その後3年間のスポーツ技術員を経て去年、山形市役所に入職。ゆかりのなかった山形で働くことを決断しました。
内藤智文 選手「東京の出身で(北海道の)下川にいって札幌に行って茨城に行って、転々とする中でそろそろ定住したいというか身を固めたいというか山形に来てしっかり仕事をしたいなという所で紹介をされ受験をした」
■練習時間や費用の面でハンデ
安定した仕事に就いた一方で、遠征や練習にかかる費用はほとんどが自己負担。今回のシーズンは500万円ほどの費用がかかりました。

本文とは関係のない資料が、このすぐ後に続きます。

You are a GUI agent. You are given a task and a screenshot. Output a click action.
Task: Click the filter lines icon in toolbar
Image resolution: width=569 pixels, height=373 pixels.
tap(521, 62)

内藤智文 選手「金銭的にも制約がありますし時間的にも制約がありますし、見る人が見れば「舐めているのか」と思われる状況」
■スキージャンプへの情熱
練習時間や費用の面でハンデを抱えながらも競技生活を続けてこられたのはスキージャンプへの情熱があったから。
山形市役所 内藤智文 選手「スキーをまずは長く続けられればいいなと思いますし「遠くに飛びたい」という気持ちは常々あるのでそこに向けて精進していければいい。そこに結果がついてくれば更にうれしいですし、周りの方々がさらに喜んでくれればこれ以上選手としての喜びはない」
「少しでも長く、遠くへ飛びたい」その思いを胸に公務員ジャンパーの挑戦は続きます。